Exercise requirements
Once the line with "Click info icon beside 'Errors occurred' line" is found in the data, output it and each following line exactly, up to and including the line with "Given: Click the blue", and nothing before or after.

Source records
------------------------

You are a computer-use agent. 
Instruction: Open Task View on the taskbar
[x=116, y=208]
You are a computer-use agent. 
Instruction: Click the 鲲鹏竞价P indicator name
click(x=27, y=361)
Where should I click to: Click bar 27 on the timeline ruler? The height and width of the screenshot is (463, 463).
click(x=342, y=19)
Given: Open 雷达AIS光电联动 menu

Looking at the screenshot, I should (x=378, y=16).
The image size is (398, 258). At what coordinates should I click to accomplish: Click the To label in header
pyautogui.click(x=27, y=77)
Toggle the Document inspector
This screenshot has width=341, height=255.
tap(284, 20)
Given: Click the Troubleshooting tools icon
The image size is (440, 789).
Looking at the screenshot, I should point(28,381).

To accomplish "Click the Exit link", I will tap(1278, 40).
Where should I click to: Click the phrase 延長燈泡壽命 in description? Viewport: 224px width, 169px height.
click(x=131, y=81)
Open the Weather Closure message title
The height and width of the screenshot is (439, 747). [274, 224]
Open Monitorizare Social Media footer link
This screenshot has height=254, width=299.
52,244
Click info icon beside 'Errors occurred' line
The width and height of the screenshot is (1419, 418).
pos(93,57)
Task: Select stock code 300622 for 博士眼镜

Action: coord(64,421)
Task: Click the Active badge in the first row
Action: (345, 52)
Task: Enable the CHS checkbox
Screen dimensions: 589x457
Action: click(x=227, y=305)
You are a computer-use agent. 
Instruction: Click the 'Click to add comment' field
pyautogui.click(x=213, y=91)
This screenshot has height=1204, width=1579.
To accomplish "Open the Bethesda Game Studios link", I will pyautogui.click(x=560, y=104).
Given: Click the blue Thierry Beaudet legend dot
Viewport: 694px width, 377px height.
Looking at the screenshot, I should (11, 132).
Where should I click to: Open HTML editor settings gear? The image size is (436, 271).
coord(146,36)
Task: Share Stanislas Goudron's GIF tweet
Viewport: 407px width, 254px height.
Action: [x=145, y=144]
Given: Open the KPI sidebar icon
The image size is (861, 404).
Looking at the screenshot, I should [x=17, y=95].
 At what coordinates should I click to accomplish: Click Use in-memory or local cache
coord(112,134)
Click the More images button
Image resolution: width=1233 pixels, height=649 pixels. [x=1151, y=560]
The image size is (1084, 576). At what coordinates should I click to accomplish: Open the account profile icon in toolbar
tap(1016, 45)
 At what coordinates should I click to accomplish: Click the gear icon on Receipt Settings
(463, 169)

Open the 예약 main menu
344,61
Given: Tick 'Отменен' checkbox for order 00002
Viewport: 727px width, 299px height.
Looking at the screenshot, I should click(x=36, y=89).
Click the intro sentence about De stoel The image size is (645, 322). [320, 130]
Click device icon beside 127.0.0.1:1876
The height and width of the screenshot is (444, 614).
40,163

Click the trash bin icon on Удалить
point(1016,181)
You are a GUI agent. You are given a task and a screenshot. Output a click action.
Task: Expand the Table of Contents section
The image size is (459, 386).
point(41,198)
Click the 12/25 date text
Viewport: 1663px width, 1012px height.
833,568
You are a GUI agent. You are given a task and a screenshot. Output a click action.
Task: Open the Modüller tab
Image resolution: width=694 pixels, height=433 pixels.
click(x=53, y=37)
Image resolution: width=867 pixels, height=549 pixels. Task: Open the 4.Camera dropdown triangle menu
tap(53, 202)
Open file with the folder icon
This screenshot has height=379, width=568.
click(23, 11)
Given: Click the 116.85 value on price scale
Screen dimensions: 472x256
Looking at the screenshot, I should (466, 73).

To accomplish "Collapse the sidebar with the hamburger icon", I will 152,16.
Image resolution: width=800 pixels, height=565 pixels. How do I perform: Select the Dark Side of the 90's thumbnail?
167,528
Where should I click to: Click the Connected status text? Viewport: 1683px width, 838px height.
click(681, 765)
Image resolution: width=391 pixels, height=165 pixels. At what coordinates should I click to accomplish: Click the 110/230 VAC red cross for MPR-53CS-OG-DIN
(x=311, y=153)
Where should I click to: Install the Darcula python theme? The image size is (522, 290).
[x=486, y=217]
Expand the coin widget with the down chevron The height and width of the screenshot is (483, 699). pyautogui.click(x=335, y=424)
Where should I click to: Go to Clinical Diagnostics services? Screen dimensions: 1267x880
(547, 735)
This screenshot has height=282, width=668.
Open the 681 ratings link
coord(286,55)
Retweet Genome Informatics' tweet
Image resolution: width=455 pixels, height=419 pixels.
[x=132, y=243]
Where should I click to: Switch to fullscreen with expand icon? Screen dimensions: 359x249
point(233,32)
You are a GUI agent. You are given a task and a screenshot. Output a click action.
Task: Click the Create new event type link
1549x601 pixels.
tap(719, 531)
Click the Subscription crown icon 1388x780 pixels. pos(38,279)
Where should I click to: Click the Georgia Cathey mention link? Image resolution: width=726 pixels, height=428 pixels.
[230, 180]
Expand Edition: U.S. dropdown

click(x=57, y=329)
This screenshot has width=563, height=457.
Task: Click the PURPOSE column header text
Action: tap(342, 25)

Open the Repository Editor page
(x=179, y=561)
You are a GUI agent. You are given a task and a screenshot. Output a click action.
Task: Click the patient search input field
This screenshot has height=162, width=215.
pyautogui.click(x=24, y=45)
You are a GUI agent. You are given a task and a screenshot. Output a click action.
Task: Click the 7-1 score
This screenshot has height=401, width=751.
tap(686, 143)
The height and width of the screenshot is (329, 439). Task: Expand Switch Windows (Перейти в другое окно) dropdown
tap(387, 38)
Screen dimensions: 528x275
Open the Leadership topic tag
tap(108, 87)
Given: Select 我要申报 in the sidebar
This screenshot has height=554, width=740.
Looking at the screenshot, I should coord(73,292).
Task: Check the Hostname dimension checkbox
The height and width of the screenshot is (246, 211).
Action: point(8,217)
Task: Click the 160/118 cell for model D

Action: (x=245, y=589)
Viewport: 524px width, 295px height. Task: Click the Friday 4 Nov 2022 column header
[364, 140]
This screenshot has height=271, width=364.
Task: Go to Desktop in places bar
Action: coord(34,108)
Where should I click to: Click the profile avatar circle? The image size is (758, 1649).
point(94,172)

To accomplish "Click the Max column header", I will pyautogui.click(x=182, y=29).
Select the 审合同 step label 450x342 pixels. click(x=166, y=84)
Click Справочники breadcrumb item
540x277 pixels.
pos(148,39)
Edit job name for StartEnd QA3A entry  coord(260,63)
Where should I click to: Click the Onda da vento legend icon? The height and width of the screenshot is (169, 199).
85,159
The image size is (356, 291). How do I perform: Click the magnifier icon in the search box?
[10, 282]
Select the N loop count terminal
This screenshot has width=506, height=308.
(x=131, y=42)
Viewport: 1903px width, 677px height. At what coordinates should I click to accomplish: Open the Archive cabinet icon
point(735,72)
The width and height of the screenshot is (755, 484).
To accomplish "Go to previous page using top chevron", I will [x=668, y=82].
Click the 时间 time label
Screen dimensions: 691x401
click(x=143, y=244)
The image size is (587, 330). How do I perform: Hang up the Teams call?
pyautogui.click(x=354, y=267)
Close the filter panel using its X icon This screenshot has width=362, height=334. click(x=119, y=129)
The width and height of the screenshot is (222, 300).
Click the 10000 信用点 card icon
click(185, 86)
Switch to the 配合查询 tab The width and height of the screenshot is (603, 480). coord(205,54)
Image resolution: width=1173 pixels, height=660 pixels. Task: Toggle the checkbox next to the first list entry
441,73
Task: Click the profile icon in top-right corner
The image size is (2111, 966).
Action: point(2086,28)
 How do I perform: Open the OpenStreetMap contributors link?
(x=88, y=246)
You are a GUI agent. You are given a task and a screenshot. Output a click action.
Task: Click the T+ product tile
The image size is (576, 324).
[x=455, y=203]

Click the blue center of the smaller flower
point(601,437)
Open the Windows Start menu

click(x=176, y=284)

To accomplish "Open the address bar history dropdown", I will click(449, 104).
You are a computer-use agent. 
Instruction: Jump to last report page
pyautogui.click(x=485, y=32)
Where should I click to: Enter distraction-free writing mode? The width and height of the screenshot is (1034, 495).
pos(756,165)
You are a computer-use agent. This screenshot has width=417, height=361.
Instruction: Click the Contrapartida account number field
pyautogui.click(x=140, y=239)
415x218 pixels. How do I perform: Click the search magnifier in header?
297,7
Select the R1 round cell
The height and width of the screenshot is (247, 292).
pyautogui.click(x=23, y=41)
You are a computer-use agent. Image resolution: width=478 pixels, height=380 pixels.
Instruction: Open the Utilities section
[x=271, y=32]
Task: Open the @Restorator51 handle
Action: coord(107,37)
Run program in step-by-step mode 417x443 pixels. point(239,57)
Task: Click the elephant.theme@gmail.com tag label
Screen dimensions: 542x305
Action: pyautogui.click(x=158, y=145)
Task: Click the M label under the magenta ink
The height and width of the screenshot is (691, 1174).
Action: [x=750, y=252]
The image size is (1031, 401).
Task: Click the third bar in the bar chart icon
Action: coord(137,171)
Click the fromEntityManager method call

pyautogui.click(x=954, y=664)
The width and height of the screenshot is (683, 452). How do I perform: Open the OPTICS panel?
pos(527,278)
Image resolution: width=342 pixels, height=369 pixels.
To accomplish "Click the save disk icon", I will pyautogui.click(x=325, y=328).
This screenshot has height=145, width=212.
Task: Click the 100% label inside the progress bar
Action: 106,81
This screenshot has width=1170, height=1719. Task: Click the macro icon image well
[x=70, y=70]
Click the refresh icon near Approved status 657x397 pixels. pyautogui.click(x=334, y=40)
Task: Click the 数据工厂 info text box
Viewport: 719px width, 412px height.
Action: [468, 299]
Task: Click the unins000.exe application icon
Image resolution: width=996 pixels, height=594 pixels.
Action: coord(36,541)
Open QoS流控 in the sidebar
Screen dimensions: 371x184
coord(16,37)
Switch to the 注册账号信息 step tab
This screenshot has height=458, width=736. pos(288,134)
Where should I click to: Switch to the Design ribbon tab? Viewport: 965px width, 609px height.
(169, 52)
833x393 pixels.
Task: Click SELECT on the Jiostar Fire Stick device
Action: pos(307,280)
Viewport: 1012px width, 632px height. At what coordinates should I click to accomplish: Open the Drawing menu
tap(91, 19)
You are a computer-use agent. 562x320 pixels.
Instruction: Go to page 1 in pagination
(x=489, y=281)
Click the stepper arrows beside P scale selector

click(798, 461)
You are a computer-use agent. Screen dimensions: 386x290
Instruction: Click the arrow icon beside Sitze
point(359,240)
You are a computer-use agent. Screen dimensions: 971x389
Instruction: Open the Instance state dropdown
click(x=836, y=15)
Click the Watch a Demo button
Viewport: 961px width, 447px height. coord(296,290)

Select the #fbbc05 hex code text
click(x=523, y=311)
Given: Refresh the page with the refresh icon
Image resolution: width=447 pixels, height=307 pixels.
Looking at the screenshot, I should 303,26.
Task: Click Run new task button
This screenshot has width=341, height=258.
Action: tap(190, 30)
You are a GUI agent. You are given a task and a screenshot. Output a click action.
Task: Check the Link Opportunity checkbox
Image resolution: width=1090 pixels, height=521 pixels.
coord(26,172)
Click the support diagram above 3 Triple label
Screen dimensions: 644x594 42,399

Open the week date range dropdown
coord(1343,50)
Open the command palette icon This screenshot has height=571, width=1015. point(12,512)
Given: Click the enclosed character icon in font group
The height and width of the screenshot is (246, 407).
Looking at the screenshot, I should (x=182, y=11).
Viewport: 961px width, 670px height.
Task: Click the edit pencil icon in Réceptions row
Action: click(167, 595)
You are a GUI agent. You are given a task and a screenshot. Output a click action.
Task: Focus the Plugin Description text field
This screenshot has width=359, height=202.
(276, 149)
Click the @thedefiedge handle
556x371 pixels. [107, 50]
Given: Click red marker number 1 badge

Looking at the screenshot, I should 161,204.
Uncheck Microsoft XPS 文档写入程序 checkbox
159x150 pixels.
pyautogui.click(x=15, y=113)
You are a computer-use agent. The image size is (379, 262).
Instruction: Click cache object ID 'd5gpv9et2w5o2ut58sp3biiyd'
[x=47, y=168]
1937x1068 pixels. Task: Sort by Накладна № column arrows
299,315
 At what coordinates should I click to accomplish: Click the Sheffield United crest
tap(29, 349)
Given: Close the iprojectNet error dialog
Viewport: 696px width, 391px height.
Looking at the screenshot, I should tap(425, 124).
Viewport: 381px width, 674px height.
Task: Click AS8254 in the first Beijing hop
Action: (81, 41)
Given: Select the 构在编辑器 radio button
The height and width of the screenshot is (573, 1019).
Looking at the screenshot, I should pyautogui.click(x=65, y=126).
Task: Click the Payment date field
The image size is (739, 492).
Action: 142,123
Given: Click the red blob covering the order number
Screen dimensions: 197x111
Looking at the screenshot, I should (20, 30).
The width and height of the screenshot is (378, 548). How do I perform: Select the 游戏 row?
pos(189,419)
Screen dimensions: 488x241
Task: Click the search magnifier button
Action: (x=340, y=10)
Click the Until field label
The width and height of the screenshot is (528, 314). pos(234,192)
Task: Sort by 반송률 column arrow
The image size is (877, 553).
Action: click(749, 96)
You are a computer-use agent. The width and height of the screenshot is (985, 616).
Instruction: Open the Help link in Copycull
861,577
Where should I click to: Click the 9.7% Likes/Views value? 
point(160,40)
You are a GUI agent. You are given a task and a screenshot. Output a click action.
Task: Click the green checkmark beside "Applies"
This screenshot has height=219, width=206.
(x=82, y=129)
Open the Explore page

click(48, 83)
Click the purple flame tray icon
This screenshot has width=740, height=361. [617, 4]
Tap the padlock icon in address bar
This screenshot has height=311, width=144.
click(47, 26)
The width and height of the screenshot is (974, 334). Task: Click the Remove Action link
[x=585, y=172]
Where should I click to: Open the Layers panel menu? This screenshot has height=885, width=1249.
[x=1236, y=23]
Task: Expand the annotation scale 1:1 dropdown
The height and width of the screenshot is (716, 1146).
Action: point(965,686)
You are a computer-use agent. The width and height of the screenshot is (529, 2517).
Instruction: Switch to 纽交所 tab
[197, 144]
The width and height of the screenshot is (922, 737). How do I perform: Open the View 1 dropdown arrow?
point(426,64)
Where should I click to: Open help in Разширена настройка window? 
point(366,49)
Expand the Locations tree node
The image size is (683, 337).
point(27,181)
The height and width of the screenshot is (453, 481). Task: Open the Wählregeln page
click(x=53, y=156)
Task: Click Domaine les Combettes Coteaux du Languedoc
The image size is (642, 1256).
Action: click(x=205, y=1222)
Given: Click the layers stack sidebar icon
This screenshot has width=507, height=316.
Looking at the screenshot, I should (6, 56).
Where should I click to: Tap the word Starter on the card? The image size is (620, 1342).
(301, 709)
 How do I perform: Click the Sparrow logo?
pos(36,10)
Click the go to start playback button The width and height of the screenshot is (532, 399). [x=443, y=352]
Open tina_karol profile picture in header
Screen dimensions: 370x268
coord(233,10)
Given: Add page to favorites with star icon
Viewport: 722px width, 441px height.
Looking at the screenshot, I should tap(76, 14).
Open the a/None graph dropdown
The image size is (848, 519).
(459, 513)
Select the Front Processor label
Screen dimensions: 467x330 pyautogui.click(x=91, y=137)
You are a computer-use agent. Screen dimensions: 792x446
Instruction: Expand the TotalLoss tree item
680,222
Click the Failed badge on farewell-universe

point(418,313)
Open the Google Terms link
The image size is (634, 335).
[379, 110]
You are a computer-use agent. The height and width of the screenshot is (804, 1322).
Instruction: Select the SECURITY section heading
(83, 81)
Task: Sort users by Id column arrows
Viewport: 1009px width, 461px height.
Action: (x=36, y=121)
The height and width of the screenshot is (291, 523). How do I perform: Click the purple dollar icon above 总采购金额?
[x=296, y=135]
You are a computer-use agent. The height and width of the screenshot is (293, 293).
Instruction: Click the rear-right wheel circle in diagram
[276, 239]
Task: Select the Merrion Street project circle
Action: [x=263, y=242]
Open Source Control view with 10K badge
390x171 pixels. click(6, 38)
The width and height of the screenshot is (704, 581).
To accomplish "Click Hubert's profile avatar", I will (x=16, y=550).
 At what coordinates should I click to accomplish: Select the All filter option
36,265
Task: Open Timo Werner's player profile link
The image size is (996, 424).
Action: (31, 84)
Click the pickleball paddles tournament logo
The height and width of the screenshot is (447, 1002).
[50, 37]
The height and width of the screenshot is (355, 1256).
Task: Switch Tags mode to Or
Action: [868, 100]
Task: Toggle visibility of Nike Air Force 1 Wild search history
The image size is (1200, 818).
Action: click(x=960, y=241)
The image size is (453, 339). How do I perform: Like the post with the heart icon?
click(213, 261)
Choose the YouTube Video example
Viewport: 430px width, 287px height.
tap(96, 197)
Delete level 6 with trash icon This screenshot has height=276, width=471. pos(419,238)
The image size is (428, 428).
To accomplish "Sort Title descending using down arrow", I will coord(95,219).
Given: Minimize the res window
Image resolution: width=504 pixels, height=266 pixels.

------------------------

Solution to this exercise
Click info icon beside 'Errors occurred' line
The width and height of the screenshot is (1419, 418).
pos(93,57)
Task: Select stock code 300622 for 博士眼镜

Action: coord(64,421)
Task: Click the Active badge in the first row
Action: (345, 52)
Task: Enable the CHS checkbox
Screen dimensions: 589x457
Action: click(x=227, y=305)
You are a computer-use agent. 
Instruction: Click the 'Click to add comment' field
pyautogui.click(x=213, y=91)
This screenshot has height=1204, width=1579.
To accomplish "Open the Bethesda Game Studios link", I will pyautogui.click(x=560, y=104).
Given: Click the blue Thierry Beaudet legend dot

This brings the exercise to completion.